アルが密かにイザベラの声をトランシーバーで追っていることにドワイトが気付き、ドワイトの善意の提案でイザベラがヘリを着陸する建物の屋上に行くことになる。
アルのロマンスの相手に会うために意気揚々と階段を昇っていく二人だったが、建物内で会った生存者の女性から「ヘリで来た奴らに友人を射殺された」と聞き、これから会いに行こうとしているアルのロマンスの相手がデンジャラス集団の人だということを秘密にしていたことに怒るドワイト。でもアルのよく分からない説得でとりあえず納得するドワイト。

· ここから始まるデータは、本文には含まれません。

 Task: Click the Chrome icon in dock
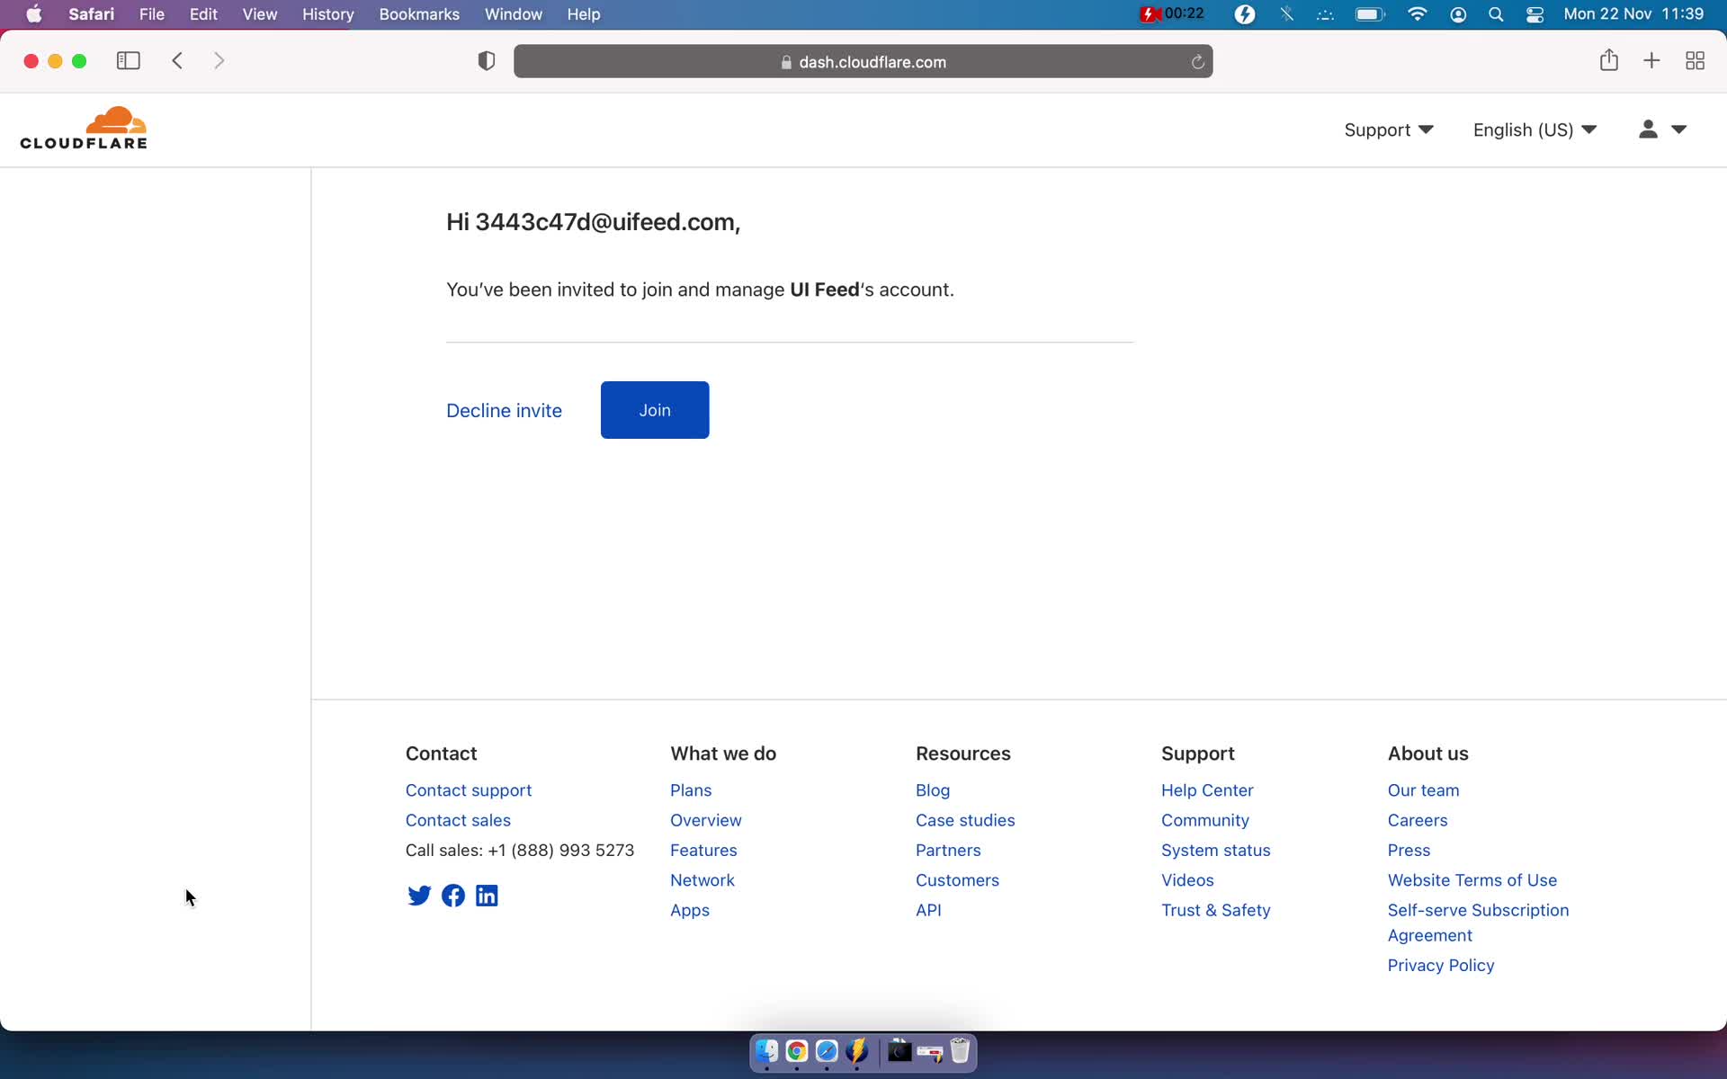796,1050
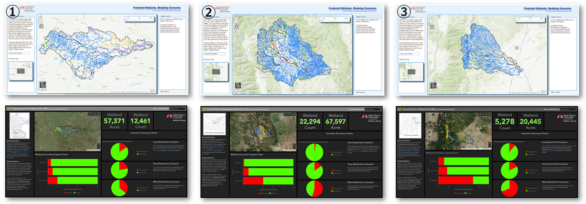Zoom in on the Cottonwood River map
The width and height of the screenshot is (586, 204).
coord(41,18)
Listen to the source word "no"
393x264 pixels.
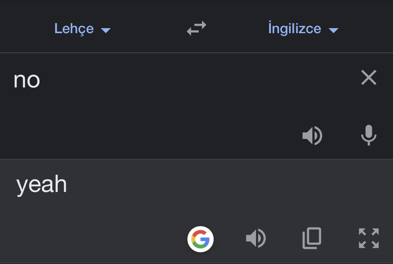point(312,135)
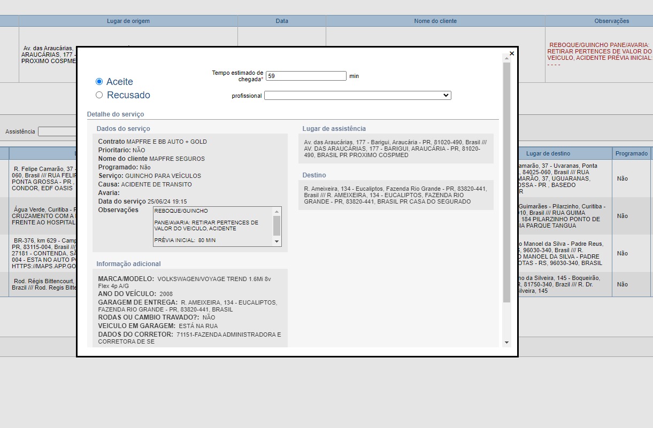Click the dialog's vertical scrollbar thumb

pyautogui.click(x=506, y=182)
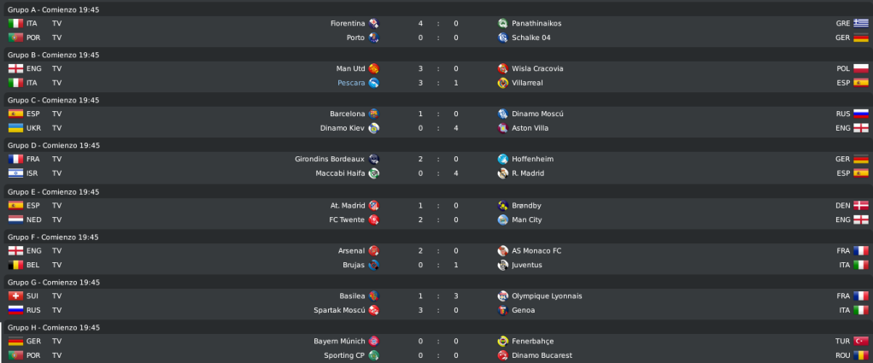Click the Arsenal club crest

373,250
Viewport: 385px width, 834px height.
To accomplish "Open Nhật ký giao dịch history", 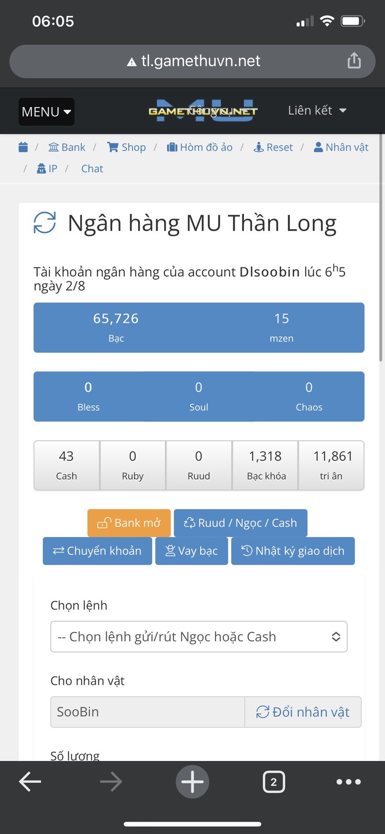I will click(293, 551).
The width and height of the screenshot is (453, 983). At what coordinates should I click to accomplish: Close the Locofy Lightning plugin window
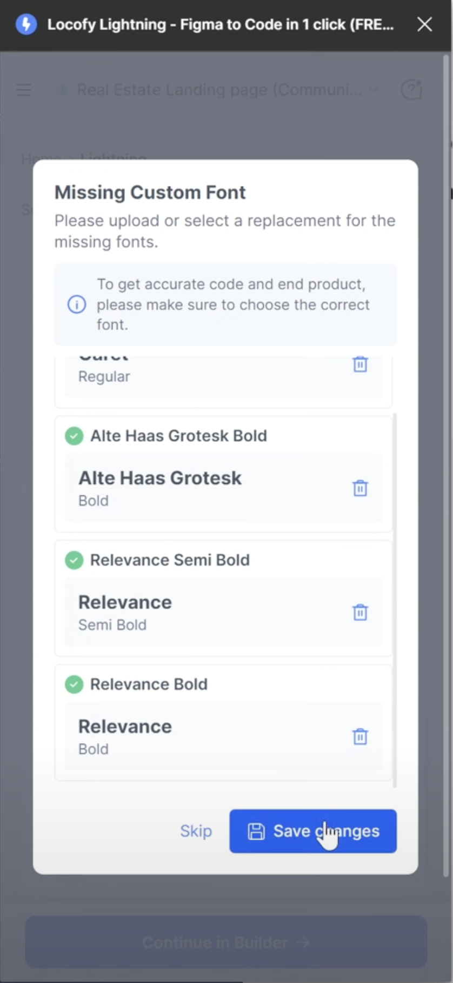(424, 24)
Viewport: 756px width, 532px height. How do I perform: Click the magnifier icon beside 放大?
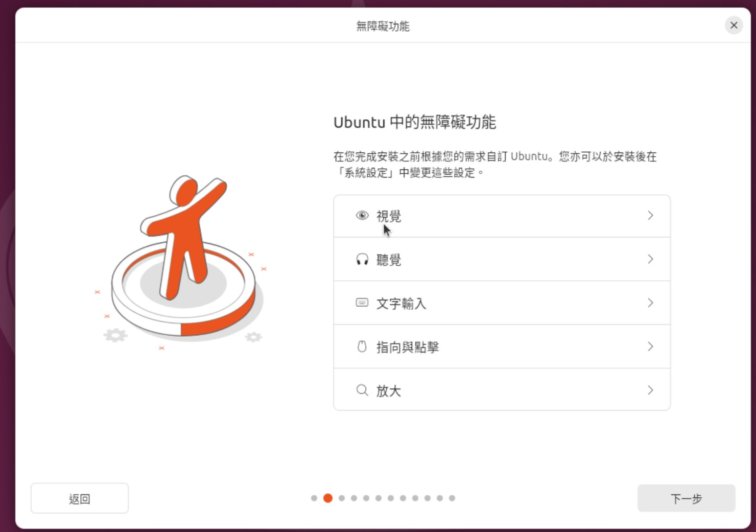click(x=362, y=390)
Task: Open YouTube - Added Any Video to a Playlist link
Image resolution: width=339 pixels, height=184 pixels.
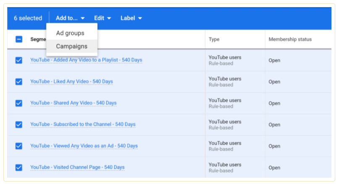Action: point(86,60)
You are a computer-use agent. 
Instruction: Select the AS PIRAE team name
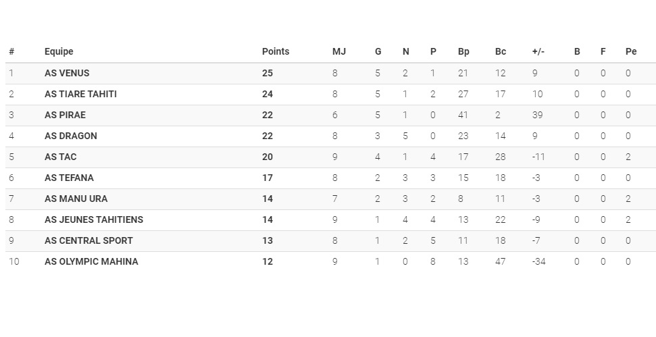coord(65,115)

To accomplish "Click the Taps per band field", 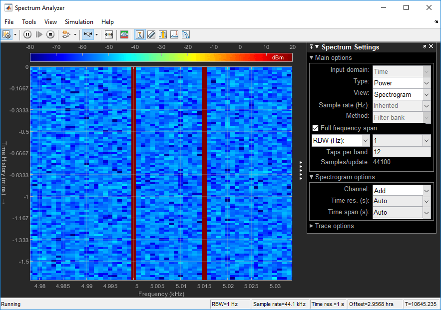I will (401, 152).
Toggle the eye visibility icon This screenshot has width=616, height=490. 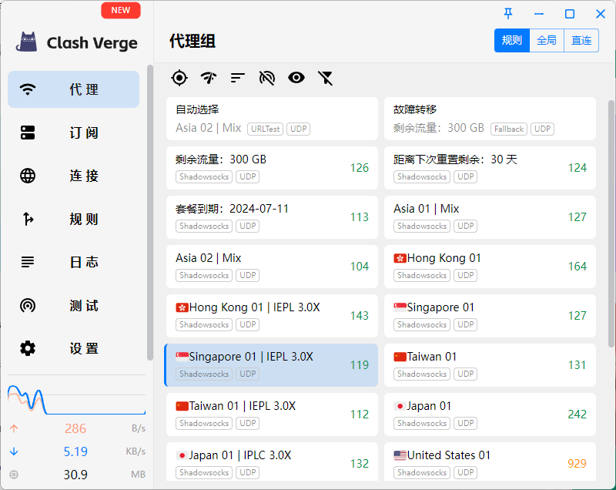296,77
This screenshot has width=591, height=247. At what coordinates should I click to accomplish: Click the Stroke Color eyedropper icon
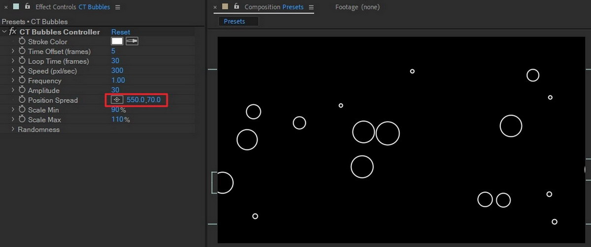point(132,41)
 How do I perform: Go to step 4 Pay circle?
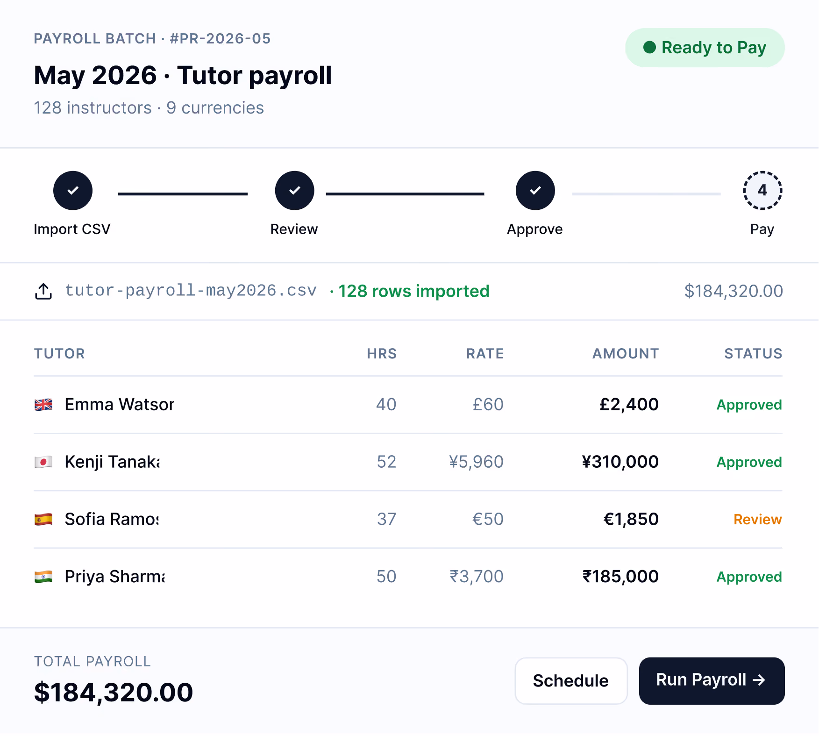click(762, 191)
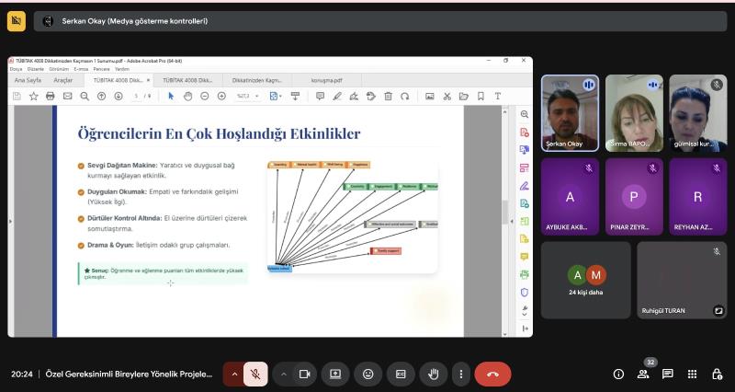Viewport: 735px width, 392px height.
Task: Click the '24 kişi daha' participants tile
Action: point(585,280)
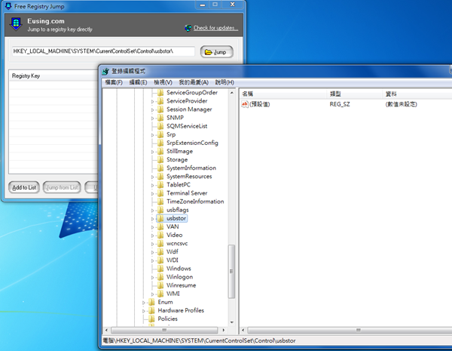Click the Eusing shield logo icon

[17, 26]
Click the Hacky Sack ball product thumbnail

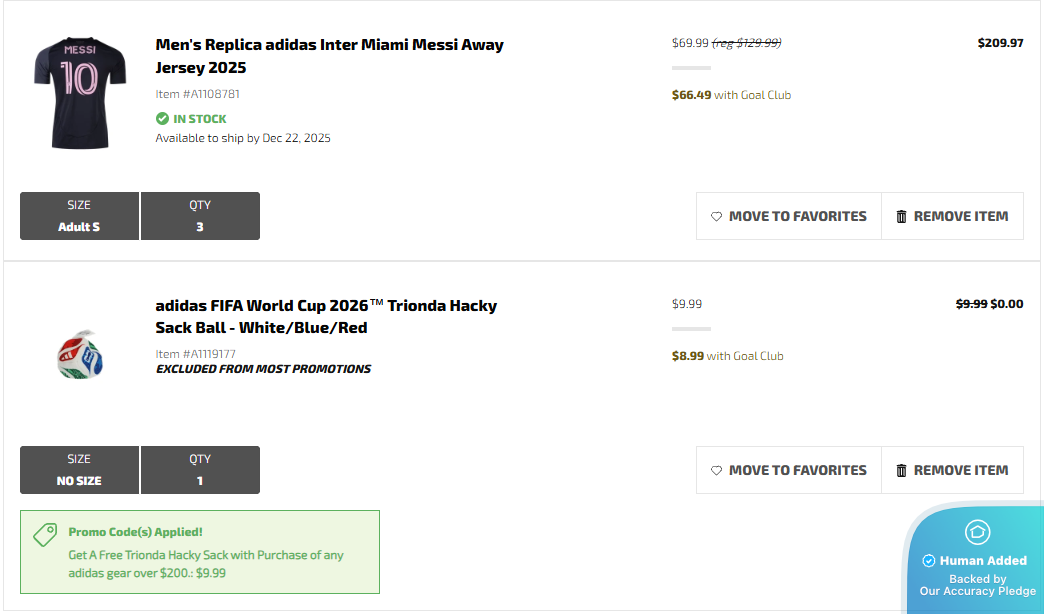point(81,354)
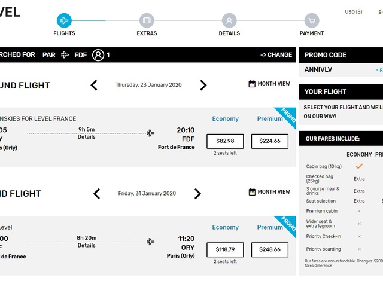The image size is (383, 287).
Task: Click the Flights airplane step icon
Action: 64,20
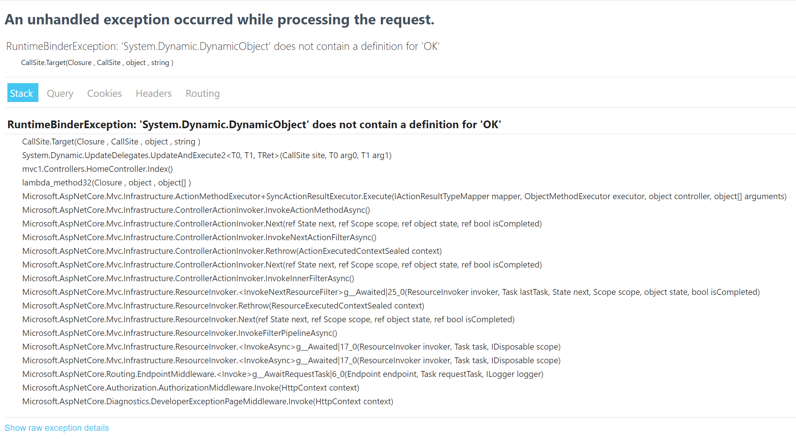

建物にはゾンビがたくさんいたが、生存者も大勢いた。悪い事には生存者の多くがネズミから腺ペストに感染していた。生存者の女性の話では、彼らはアポカリプスが始まってからずっとこのオフィスビルにいるらしく(え~)、一週間前に生存者たちが死に始めたとかなんとか。
・・・一週間前?
一週間前に死んだのに、みんな腐り過ぎじゃない?
出会ったゾンビ、みんな腐敗でデロデロじゃん。
こういう基本的なミスを平気でやるんだよなぁ…フィアーは…
でもね、今回すんばらしいシーンがひとつあったんだよ。
それはアルとドワイトが葬式屋ぽい建物を探索しているときに、アルに忍び寄ってきた品の良いブルジョワ風女ゾンビ。
このゾンビが最高でした。
なんならこのシーンだけでも観て欲しい。
ウォーキング・デッド・シリーズのドラマで、このシーンを観たときに感じたように震えた時はいつだったろうか。
最後にゾンビが怖いと感じた時はいつだったろうか。
我々はいつのまにかゾンビを恐れることを止めてしまってはいないだろうか。
そんな我々に一発でゾンビの怖さを思い起こさせてくれたブルジョワゾンビに、我々はもはや感謝の念しかない。何でゾンビに感謝とか言ってるんだろう私は。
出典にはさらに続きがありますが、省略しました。